■ INSTRUCTIONS FOR THE TASK
Entries follow. Give back exactly the lines starting at the one containing "Task: Click the no-photo camera profile image" and ending at the one containing "This screenshot has height=380, width=676.", and no other lines.

Saved entries
# # # #
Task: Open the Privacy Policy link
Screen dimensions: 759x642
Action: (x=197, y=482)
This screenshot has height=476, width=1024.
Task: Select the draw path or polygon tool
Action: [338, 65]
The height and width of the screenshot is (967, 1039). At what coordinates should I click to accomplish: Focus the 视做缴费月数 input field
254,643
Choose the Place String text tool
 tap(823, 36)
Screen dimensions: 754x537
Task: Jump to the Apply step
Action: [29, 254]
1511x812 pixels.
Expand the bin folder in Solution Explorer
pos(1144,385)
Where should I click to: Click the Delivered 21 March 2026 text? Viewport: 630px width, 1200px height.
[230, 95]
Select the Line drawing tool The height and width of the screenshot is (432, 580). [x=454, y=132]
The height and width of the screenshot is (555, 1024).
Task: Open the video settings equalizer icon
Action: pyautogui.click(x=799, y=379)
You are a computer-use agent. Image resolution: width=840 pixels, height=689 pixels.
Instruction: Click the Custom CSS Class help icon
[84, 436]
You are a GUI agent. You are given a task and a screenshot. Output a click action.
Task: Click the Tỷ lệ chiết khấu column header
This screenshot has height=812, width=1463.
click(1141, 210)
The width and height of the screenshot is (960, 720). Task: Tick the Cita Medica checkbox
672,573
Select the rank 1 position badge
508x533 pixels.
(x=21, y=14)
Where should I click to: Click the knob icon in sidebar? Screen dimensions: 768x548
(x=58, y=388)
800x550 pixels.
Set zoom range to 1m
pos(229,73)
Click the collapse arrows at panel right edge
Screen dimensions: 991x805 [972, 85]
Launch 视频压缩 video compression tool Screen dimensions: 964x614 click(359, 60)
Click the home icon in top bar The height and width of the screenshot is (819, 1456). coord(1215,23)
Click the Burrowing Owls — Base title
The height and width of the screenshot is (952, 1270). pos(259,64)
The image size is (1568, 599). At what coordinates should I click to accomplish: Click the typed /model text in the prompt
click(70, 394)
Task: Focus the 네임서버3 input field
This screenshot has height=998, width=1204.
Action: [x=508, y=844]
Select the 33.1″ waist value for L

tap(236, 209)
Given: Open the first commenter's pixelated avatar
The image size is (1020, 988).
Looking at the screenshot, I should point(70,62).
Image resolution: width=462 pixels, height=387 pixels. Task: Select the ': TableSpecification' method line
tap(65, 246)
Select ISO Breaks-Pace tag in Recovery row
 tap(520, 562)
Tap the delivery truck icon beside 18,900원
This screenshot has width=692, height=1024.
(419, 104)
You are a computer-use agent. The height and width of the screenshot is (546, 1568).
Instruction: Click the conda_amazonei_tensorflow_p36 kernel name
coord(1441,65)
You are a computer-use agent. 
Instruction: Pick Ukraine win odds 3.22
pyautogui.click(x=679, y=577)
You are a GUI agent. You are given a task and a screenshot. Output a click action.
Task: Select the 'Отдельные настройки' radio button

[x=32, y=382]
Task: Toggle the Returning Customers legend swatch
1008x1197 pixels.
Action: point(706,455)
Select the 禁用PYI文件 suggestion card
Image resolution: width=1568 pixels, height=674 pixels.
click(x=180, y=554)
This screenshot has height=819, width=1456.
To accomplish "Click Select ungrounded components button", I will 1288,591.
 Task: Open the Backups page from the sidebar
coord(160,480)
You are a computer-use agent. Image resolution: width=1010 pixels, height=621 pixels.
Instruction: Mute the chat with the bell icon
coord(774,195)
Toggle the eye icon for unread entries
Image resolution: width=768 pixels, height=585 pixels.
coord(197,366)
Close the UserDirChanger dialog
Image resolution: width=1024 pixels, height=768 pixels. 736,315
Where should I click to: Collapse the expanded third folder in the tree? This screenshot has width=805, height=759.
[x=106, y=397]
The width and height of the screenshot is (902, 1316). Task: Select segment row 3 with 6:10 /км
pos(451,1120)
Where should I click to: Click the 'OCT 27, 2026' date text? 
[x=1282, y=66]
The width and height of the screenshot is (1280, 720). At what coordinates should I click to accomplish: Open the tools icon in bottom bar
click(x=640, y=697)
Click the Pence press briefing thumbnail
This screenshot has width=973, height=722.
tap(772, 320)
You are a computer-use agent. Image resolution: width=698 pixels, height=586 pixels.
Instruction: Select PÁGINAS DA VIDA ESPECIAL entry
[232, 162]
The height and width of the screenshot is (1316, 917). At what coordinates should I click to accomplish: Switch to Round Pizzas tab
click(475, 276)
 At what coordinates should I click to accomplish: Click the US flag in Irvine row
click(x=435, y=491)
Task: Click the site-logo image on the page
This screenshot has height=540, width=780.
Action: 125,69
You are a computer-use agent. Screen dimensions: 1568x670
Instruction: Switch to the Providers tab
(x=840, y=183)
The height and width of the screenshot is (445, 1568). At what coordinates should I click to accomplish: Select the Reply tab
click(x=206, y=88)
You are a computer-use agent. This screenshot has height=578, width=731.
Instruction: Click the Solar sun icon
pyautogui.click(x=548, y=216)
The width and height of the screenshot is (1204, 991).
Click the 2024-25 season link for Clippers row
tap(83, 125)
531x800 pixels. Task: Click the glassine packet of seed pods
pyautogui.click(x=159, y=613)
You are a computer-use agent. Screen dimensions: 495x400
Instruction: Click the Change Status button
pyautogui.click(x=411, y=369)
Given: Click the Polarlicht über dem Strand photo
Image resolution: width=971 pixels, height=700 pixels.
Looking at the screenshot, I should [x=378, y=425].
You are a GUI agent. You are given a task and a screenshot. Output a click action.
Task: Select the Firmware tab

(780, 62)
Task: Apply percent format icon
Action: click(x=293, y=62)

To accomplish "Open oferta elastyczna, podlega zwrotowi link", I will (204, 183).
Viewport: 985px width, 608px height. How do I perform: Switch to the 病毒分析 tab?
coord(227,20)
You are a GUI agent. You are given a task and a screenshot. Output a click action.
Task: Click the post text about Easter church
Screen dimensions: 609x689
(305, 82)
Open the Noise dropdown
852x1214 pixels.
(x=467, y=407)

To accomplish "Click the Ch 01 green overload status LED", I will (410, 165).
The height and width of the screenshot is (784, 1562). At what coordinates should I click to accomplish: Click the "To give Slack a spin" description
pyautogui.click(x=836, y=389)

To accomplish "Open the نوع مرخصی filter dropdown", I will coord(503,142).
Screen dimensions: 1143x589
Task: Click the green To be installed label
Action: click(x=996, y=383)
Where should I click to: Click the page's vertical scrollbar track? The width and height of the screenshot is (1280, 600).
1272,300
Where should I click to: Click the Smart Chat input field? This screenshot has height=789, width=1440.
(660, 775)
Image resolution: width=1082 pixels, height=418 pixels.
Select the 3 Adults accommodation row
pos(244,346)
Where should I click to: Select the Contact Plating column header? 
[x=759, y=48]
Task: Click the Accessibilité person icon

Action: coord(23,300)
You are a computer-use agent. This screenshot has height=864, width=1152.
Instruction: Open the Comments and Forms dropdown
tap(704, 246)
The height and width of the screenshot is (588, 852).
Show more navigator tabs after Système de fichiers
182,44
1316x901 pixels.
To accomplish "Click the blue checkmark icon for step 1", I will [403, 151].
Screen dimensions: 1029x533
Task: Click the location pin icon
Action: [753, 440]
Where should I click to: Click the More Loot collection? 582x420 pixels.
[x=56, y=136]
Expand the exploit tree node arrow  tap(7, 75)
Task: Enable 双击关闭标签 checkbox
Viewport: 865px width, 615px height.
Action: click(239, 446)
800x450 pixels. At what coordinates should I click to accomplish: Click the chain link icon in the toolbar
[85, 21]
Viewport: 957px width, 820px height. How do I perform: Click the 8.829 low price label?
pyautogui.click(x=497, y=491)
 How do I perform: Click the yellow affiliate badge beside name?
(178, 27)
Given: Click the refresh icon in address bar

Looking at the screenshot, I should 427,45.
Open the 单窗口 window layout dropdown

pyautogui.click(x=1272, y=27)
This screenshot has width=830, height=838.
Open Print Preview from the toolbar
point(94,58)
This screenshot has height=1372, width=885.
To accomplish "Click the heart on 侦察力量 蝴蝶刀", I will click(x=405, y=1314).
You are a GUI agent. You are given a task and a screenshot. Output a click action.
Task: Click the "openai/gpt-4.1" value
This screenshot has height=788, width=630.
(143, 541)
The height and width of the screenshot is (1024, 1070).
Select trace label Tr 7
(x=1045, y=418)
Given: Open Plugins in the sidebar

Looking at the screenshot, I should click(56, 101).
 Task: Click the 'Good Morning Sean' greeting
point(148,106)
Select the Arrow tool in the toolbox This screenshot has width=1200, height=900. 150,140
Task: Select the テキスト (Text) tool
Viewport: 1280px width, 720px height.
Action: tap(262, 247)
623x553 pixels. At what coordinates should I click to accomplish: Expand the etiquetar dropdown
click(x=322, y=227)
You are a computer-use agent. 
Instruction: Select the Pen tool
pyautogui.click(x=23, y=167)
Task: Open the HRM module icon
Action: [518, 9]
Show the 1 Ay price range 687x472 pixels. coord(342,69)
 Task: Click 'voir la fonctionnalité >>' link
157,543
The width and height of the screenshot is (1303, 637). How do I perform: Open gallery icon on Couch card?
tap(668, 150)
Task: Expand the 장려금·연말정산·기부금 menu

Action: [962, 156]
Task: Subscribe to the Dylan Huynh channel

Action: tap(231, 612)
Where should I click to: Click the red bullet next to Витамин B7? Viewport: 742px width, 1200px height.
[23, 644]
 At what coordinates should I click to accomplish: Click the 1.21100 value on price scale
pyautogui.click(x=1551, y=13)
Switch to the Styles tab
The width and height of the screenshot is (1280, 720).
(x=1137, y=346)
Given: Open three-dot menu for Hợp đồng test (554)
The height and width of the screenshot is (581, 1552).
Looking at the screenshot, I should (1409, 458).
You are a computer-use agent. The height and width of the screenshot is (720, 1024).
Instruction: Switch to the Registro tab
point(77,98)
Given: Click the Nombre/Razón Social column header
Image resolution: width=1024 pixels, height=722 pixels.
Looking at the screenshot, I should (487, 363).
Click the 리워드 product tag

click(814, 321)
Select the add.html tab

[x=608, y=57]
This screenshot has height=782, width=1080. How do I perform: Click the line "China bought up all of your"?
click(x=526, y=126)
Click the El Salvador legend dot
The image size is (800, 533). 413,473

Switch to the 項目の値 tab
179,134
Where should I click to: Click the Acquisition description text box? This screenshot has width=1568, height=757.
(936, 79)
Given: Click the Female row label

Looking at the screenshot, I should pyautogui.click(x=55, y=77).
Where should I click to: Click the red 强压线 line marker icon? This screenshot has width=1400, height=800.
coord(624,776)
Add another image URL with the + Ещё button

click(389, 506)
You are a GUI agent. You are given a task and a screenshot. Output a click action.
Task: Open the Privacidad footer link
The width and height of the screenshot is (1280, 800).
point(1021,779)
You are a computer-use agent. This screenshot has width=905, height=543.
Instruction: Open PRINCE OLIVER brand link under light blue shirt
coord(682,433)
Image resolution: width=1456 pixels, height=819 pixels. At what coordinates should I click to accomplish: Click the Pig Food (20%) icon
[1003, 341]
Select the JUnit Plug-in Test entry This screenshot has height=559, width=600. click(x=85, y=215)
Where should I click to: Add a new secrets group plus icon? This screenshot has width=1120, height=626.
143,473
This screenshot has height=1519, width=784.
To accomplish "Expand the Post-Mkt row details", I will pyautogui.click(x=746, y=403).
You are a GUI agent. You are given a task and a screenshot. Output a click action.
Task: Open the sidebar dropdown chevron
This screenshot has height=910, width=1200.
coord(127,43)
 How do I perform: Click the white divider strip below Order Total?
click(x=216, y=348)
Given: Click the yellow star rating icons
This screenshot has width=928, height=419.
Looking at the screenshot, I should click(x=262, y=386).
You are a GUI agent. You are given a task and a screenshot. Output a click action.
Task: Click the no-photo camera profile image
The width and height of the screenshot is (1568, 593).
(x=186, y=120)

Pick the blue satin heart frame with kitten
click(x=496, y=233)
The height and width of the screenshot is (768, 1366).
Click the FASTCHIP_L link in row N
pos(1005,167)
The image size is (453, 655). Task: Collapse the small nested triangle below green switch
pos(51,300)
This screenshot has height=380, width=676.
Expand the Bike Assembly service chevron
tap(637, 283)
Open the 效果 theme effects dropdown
# # # #
■ WRITTEN SOLUTION
Task: Click the no-photo camera profile image
The width and height of the screenshot is (1568, 593).
(x=186, y=120)

Pick the blue satin heart frame with kitten
click(x=496, y=233)
The height and width of the screenshot is (768, 1366).
Click the FASTCHIP_L link in row N
pos(1005,167)
The image size is (453, 655). Task: Collapse the small nested triangle below green switch
pos(51,300)
This screenshot has height=380, width=676.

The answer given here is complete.